Speaking on RTÉ’s Prime Timetonight Dr Martin said he would write to the priests or bishops named in the report that “had a responsibility to the archdiocese of Dublin” to ask them to “give answers about what happened”.

Dr Martin said: “I believe that the people of the archdiocese of Dublin, where this abuse took place, have a right to have these questions addressed today.”

“My view is they should publicly come forward and answer the questions to the people where these abuses took place.”

“I would much prefer to be in that situation than to be hunted or pushed.”

“It is not enough to say this is a matter for other dioceses where they are now.”

"Everybody has to stand up and accept the responsibility for what they did," he added.

Earlier, priests and parishioners in the Diocese of Limerick voiced their support for Bishop Donal Murray, arguing that demanding his resignation will not help the healing of victims of clerical sex abuse.

The Dublin diocesan report said Dr Murray had handled a number of allegations of abuse badly.
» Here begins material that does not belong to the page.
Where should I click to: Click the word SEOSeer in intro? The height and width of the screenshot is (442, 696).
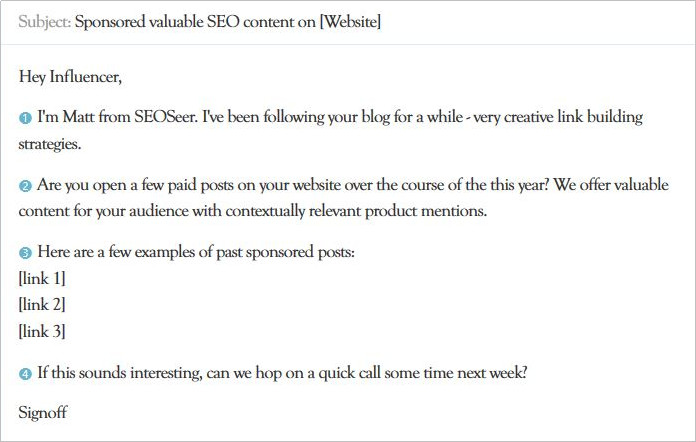[x=165, y=117]
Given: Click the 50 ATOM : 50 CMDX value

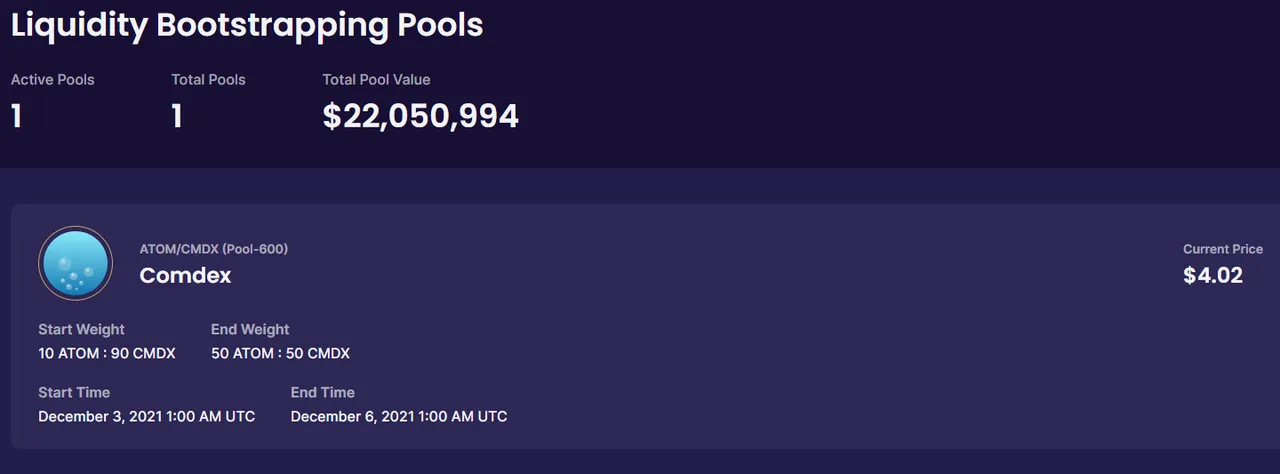Looking at the screenshot, I should click(280, 353).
In one case, his actions were “inexcusable”, the report said.

About 80 people attended a meeting in Limerick on Sunday to discuss his future, just hours after Dr Murray told Mass-goers at St Joseph’s Church that he would be guided by the priests and people of the diocese as to whether his presence was a “help or a hindrance”.

In a letter of support published yesterday and signed by eight people, claiming to represent the lay people and priests working in the diocese of Limerick who attended the meeting, the group said it would be “a retrograde step” for the continuing development of safeguarding children if Dr Murray stepped down.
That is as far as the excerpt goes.